Work required:
For the material below, return exactly the lines starting at the one holding "The width and height of the screenshot is (1512, 790)." and ending at the one holding "Task: Click the Sm6250 blue heading link", counting both as part of the range.

BEGIN The data

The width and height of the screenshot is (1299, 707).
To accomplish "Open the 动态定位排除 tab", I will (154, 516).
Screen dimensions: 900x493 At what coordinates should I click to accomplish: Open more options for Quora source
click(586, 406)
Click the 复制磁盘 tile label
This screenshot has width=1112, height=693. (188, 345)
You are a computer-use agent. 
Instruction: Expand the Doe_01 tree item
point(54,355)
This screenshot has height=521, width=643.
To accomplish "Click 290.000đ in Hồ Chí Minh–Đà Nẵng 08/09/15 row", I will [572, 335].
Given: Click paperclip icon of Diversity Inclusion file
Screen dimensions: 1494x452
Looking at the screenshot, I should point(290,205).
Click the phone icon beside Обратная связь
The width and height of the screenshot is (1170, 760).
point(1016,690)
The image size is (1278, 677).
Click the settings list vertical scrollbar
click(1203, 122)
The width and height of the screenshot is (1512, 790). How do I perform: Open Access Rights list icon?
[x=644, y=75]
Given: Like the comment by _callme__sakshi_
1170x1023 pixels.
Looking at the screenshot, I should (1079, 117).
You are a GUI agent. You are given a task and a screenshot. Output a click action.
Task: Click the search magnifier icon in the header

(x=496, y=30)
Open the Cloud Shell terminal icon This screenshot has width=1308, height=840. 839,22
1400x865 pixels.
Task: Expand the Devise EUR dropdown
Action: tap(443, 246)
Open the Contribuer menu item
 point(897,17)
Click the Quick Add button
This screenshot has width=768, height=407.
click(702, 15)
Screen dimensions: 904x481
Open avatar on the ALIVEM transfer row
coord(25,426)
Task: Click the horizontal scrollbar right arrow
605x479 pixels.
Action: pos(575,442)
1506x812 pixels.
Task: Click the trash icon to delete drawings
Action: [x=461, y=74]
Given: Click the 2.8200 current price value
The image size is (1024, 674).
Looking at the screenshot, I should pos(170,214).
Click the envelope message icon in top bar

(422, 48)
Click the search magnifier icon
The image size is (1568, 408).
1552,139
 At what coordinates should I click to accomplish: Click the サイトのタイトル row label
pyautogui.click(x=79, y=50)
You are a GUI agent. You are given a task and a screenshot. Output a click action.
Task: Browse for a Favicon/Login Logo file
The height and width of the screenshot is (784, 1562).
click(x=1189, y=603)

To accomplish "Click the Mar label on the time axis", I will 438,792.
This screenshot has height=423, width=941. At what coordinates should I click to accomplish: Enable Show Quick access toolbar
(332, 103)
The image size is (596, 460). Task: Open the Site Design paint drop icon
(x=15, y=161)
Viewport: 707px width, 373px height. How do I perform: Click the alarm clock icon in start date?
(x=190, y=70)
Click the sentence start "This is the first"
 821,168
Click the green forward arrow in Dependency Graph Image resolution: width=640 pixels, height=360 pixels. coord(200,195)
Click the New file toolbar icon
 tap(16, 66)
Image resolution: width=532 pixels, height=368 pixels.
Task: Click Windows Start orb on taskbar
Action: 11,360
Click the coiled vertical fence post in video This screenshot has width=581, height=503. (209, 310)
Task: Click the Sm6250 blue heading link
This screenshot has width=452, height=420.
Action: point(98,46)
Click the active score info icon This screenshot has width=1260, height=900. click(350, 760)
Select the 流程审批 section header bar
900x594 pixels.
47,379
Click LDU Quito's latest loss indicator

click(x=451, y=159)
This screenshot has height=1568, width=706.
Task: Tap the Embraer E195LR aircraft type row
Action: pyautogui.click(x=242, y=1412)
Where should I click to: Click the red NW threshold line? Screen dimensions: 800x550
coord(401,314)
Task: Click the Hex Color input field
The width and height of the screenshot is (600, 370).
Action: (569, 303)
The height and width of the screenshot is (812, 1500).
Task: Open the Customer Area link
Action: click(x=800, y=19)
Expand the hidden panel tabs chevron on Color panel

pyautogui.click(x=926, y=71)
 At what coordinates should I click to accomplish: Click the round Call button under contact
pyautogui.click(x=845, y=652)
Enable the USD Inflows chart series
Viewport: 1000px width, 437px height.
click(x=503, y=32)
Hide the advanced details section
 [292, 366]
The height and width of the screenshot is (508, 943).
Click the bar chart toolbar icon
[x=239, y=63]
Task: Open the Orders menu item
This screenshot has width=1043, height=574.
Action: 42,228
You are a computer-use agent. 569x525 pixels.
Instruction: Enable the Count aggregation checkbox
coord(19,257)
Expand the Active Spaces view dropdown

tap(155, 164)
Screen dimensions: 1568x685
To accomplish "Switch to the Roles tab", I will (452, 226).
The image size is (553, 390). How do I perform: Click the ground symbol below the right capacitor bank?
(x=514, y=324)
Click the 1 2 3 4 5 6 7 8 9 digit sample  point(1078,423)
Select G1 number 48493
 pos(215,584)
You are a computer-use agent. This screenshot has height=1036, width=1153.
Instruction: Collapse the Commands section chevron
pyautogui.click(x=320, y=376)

END The data

Your solution:
The width and height of the screenshot is (1512, 790). How do I perform: Open Access Rights list icon?
[x=644, y=75]
Given: Like the comment by _callme__sakshi_
1170x1023 pixels.
Looking at the screenshot, I should (1079, 117).
You are a GUI agent. You are given a task and a screenshot. Output a click action.
Task: Click the search magnifier icon in the header

(x=496, y=30)
Open the Cloud Shell terminal icon This screenshot has width=1308, height=840. 839,22
1400x865 pixels.
Task: Expand the Devise EUR dropdown
Action: tap(443, 246)
Open the Contribuer menu item
 point(897,17)
Click the Quick Add button
This screenshot has width=768, height=407.
click(702, 15)
Screen dimensions: 904x481
Open avatar on the ALIVEM transfer row
coord(25,426)
Task: Click the horizontal scrollbar right arrow
605x479 pixels.
Action: pos(575,442)
1506x812 pixels.
Task: Click the trash icon to delete drawings
Action: [x=461, y=74]
Given: Click the 2.8200 current price value
The image size is (1024, 674).
Looking at the screenshot, I should pos(170,214).
Click the envelope message icon in top bar

(422, 48)
Click the search magnifier icon
The image size is (1568, 408).
1552,139
 At what coordinates should I click to accomplish: Click the サイトのタイトル row label
pyautogui.click(x=79, y=50)
You are a GUI agent. You are given a task and a screenshot. Output a click action.
Task: Browse for a Favicon/Login Logo file
The height and width of the screenshot is (784, 1562).
click(x=1189, y=603)

To accomplish "Click the Mar label on the time axis", I will 438,792.
This screenshot has height=423, width=941. At what coordinates should I click to accomplish: Enable Show Quick access toolbar
(332, 103)
The image size is (596, 460). Task: Open the Site Design paint drop icon
(x=15, y=161)
Viewport: 707px width, 373px height. How do I perform: Click the alarm clock icon in start date?
(x=190, y=70)
Click the sentence start "This is the first"
 821,168
Click the green forward arrow in Dependency Graph Image resolution: width=640 pixels, height=360 pixels. coord(200,195)
Click the New file toolbar icon
 tap(16, 66)
Image resolution: width=532 pixels, height=368 pixels.
Task: Click Windows Start orb on taskbar
Action: 11,360
Click the coiled vertical fence post in video This screenshot has width=581, height=503. (209, 310)
Task: Click the Sm6250 blue heading link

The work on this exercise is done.